Les Diablos travaillent à instaurer un système de webdiffusion qui permettrait aux nombreux partisans de continuer à suivre la formation de football. Sur la scène collégiale au Québec, les Trifluviens se situent avantageusement en ce qui a trait à la présence d’amateurs dans les estrades. Qui sait, le modèle pourrait être dupliqué à d’autres disciplines sportives représentées au cégep.

«On pense entre autres à notre équipe de soccer masculin, qui fait son entrée en division 1.»

Le RSEQ complétera les calendriers de ses sports d’automne dans les prochains jours. On s’attend à ce que les saisons se mettent en branle d’ici la fin du mois.

Oui au Laflèche et à Shawinigan

Le Cégep de Trois-Rivières n’est pas le seul à entrer dans la danse des sports collégiaux pour l’automne. Le Collège Laflèche ainsi que le Cégep de Shawinigan confirment eux aussi leur participation aux activités.

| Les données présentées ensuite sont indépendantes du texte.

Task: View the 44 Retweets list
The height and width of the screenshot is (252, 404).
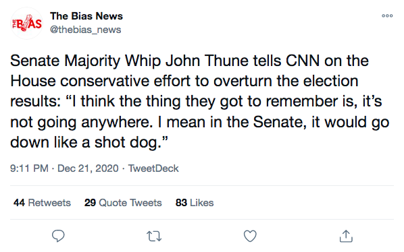Action: coord(42,203)
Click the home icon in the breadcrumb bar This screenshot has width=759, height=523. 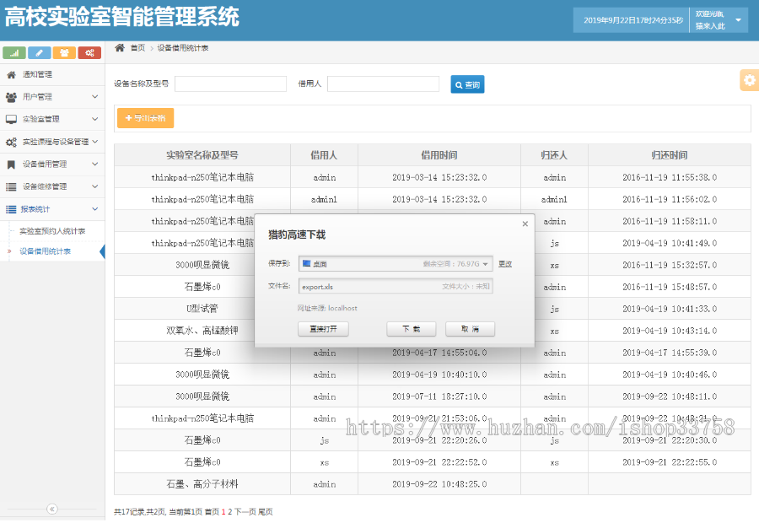118,49
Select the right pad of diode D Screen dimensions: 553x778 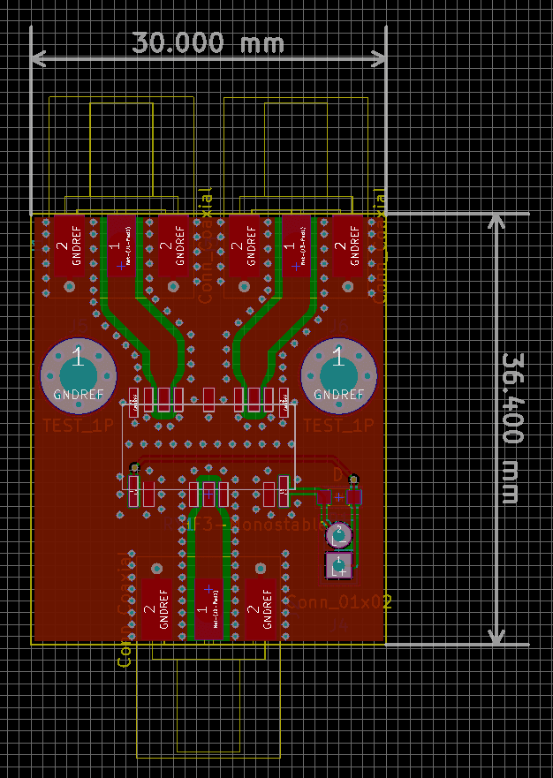(x=353, y=498)
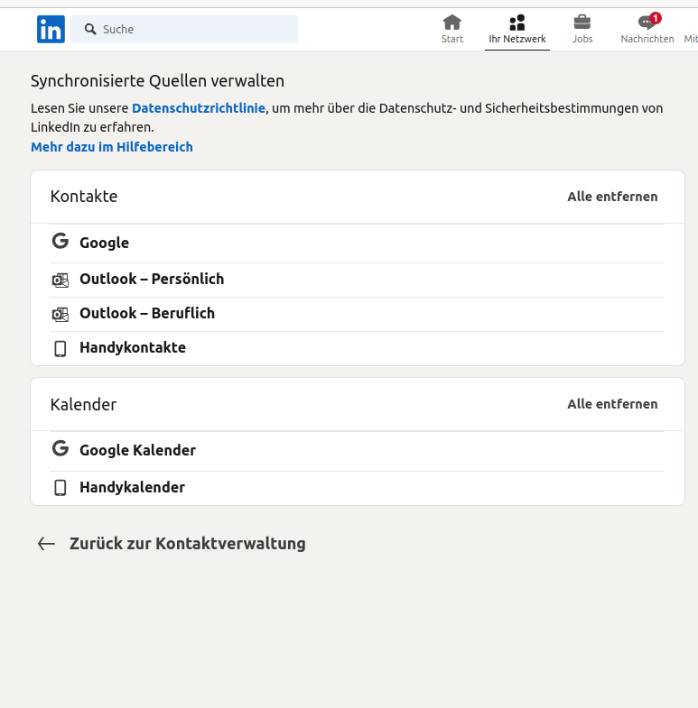Image resolution: width=698 pixels, height=708 pixels.
Task: Select the Google Kalender entry text
Action: coord(137,450)
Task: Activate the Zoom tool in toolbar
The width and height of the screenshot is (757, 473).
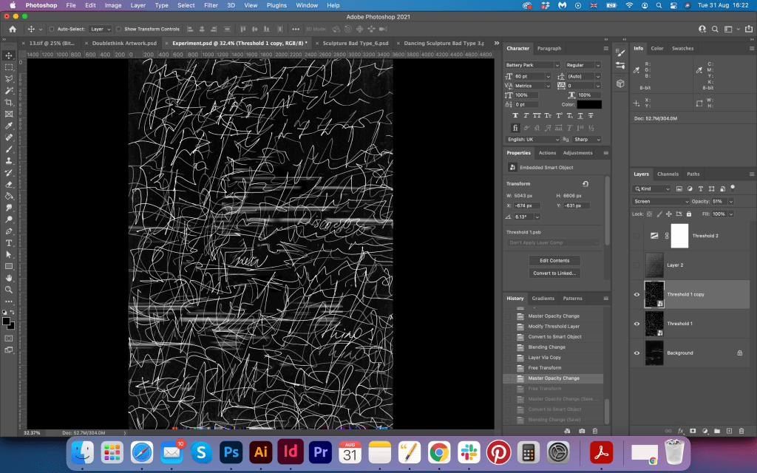Action: (9, 290)
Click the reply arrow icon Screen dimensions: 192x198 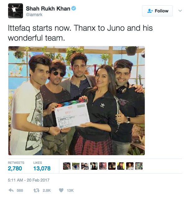click(x=11, y=190)
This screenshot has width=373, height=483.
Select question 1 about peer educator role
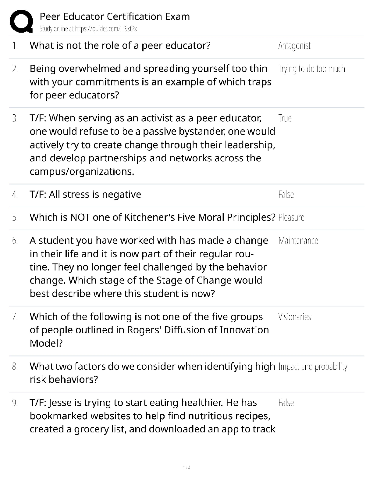click(x=120, y=46)
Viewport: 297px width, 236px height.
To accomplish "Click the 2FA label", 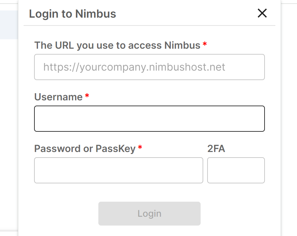I will pos(217,149).
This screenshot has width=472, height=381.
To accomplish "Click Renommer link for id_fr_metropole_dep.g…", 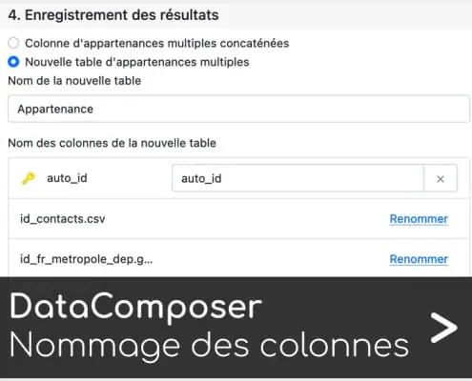I will (x=419, y=259).
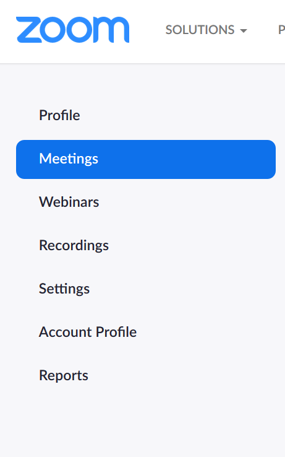285x457 pixels.
Task: Open the SOLUTIONS navigation menu
Action: (206, 30)
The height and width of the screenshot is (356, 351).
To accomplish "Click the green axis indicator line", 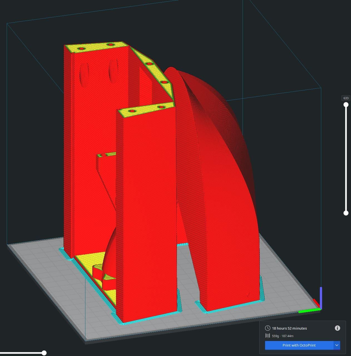I will (x=309, y=311).

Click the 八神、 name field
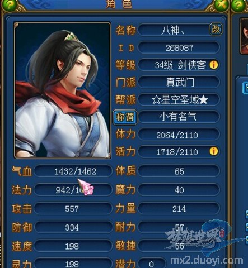tap(174, 30)
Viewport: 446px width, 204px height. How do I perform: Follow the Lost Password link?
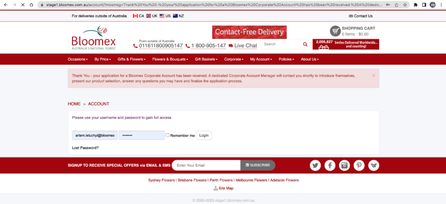pos(85,148)
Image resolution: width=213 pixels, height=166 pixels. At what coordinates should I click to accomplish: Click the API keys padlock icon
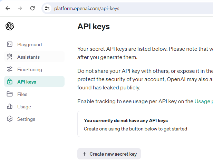(10, 82)
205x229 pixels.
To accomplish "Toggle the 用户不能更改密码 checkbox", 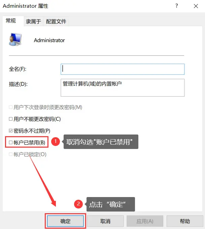I will coord(10,119).
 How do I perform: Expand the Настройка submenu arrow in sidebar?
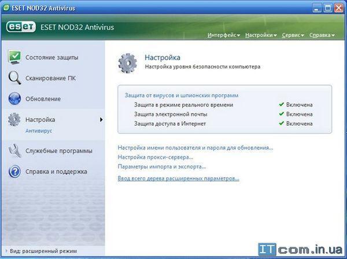101,120
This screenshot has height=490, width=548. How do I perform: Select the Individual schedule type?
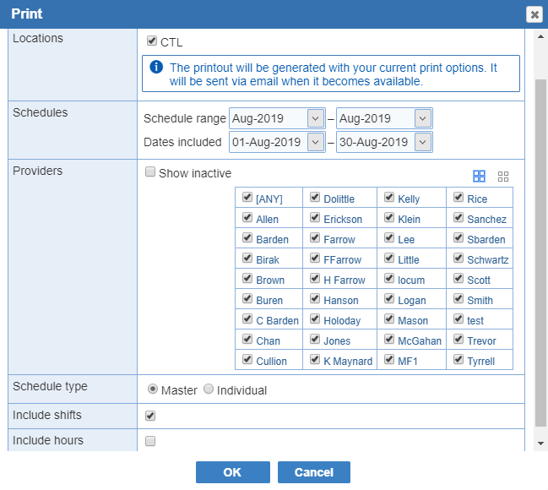click(x=209, y=389)
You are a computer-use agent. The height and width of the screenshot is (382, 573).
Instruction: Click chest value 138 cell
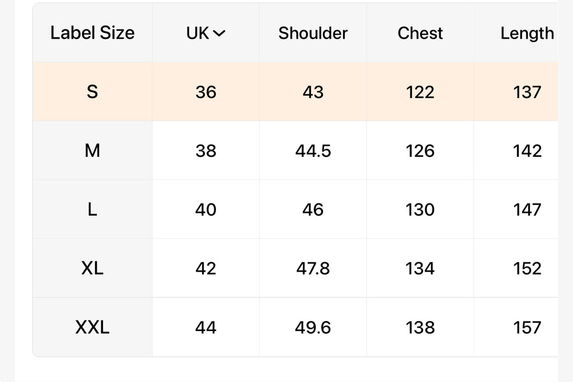[x=420, y=327]

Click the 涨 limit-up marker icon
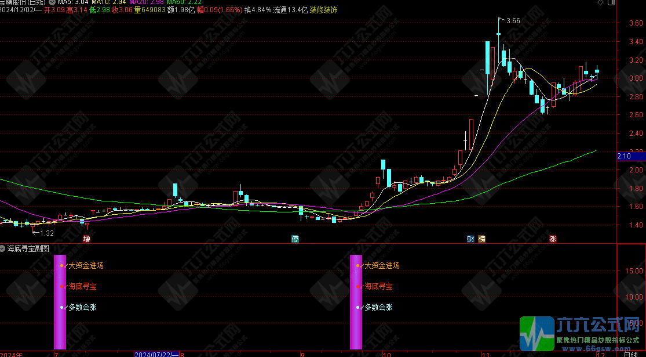coord(553,239)
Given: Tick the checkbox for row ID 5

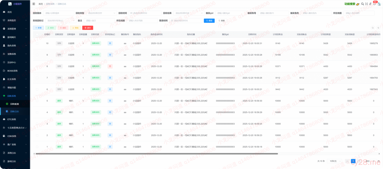Looking at the screenshot, I should 37,101.
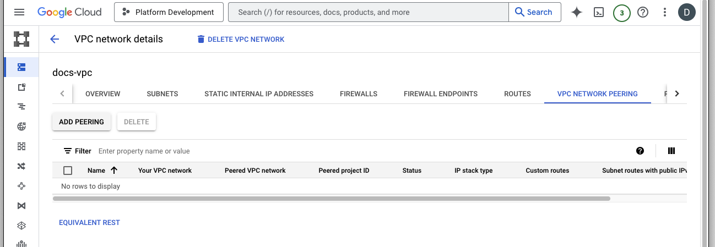Open the help question mark icon
The height and width of the screenshot is (247, 715).
[643, 12]
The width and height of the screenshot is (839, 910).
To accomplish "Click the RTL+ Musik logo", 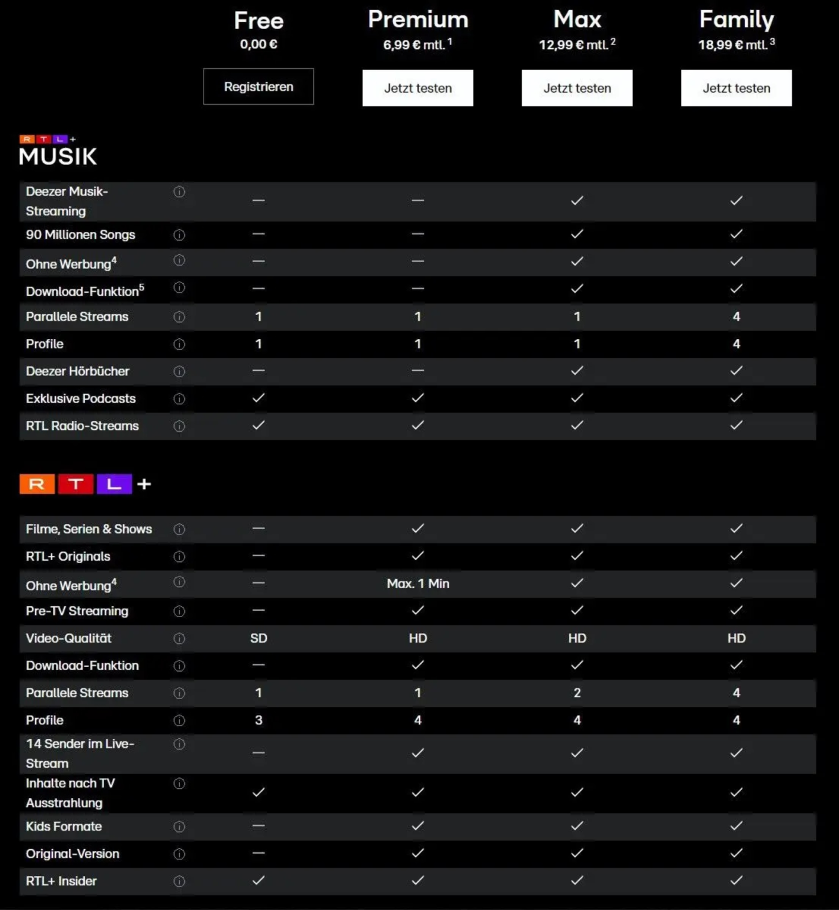I will click(x=57, y=151).
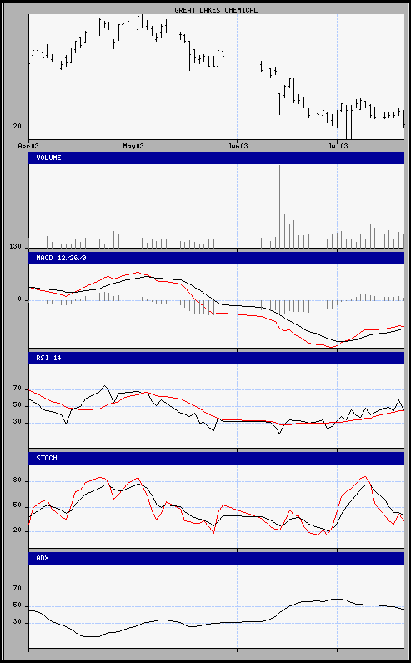Click the GREAT LAKES CHEMICAL chart title
The image size is (411, 663).
click(216, 10)
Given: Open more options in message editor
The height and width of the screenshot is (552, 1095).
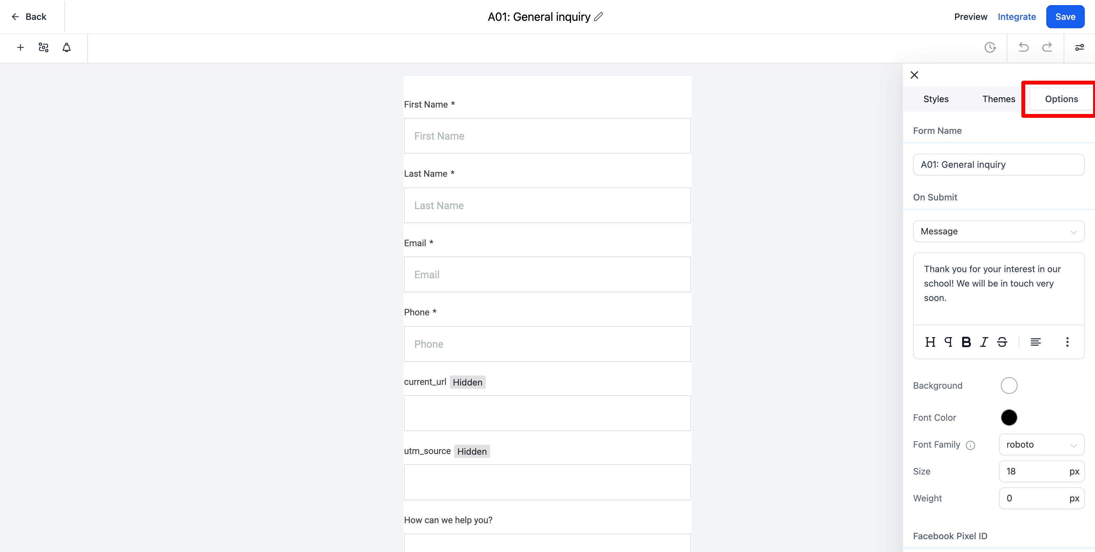Looking at the screenshot, I should [x=1067, y=342].
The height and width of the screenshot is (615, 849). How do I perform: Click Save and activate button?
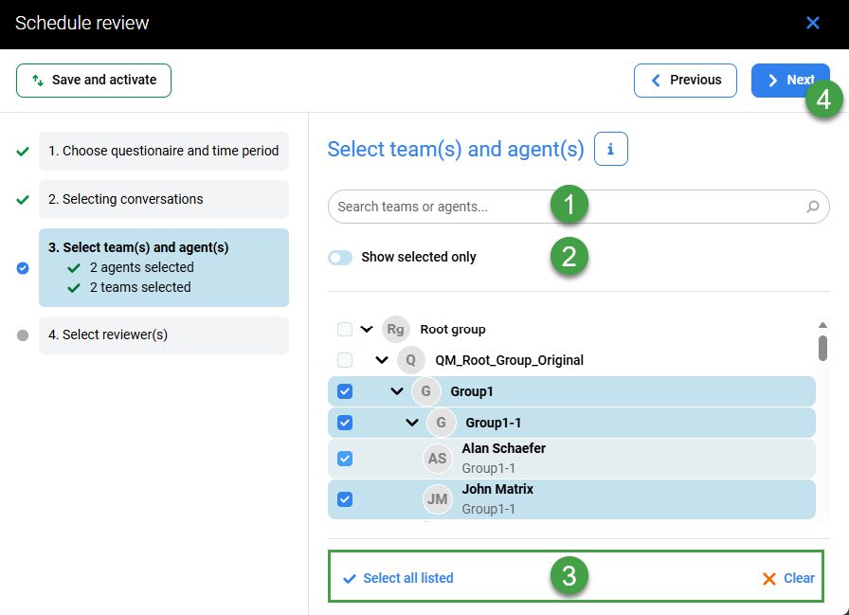click(94, 81)
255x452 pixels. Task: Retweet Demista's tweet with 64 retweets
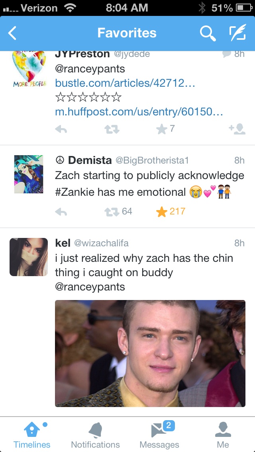tap(118, 212)
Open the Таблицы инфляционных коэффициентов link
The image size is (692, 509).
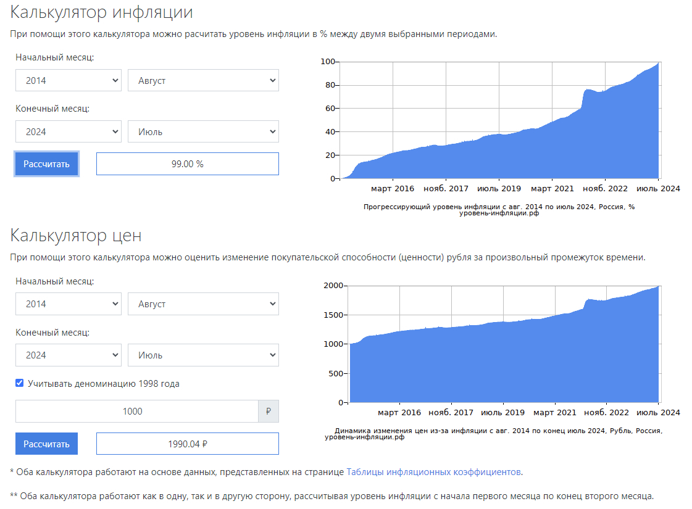(434, 472)
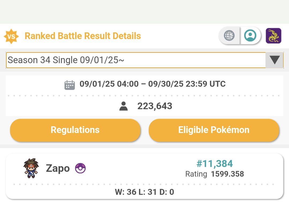Screen dimensions: 289x202
Task: Switch to the global rankings globe view
Action: [229, 35]
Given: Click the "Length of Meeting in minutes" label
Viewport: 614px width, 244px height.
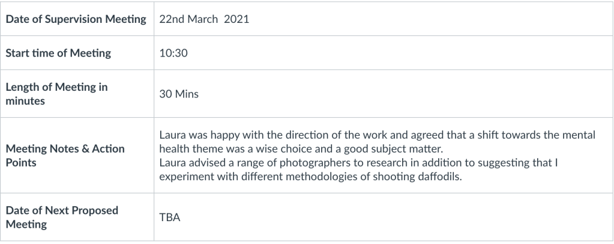Looking at the screenshot, I should (56, 94).
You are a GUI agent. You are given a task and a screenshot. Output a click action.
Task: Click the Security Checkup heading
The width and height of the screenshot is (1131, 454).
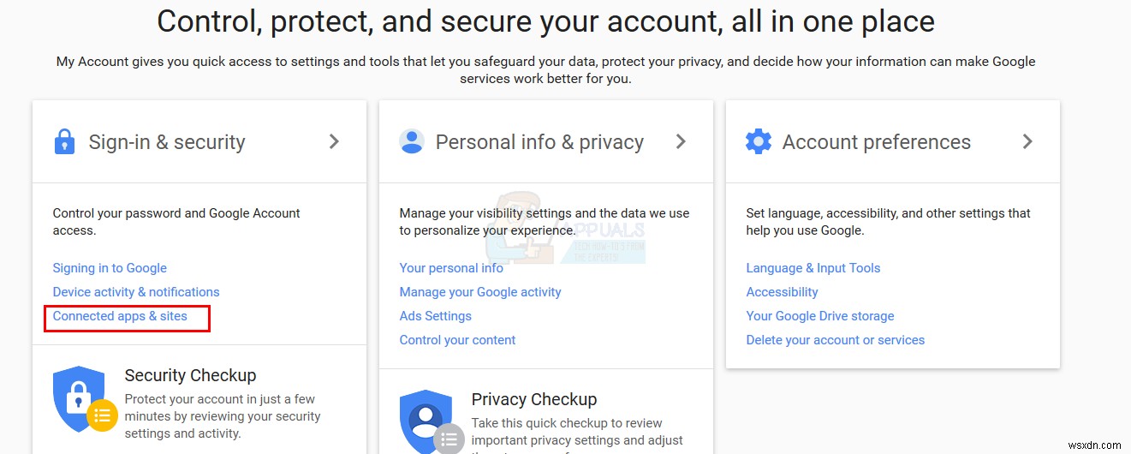pyautogui.click(x=190, y=375)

Au Laflèche, les Dragons seront prêts à sauter sur le terrain en flag football de même qu’en hockey masculin, quand la situation le permettra. «On attend, comme plusieurs autres, la phase 6 du retour au jeu de Hockey Québec», précise la directrice des affaires étudiantes, Geneviève Dallaire.

Même son de cloche du côté de Shawinigan, où le responsable des sports chez les Électriks, Vincent Clermont, ignore toujours si les spectateurs seront ou non admis.

«Nous avons brièvement abordé la question avec nos patrons, mais on ne sait pas encore quelle voie nous emprunterons. L’important, pour le moment, c’est de confirmer le retour à la compétition pour plusieurs de nos sports.»

Les sports d’automne identifiés par le RSEQ pour la reprise sur la scène collégiale impliquent notamment le soccer, le football, le golf, le flag football, le cross-country et la crosse au champ.

Un flou persiste pour le rugby, dont le protocole de la fédération se situe à la phase 4 (introduction de contacts brefs à l’entraînement). Les règles de ce sport pourraient donc être adaptées, advenant un retour au jeu cet automne.

D’autres disciplines, tôt ou tard, devront également être fixées. C’est le cas du hockey et du basketball. «Le basket, ça traîne un peu de la patte», concède Vincent Clermont. «Il n’y a pas encore d’autorisation pour du jeu à 5 contre 5.» En effet, pour le moment, le jeu autorisé se limite à du 3 contre 3.

De toute façon, les collèges et les cégeps concentrent leurs efforts actuels dans la gestion des sports d’automne.

Deux cas de COVID-19 chez des footballeurs des Spartiates du Cégep du Vieux-Montréal rappellent d’ailleurs à toute la communauté du sport étudiant que la victoire est loin d’être acquise et que ce retour au jeu reste fragile.

«On espère que ça va bien se passer. Disons que ce n’était pas la nouvelle qu’on voulait voir à ce stade-ci», convient Vincent Clermont.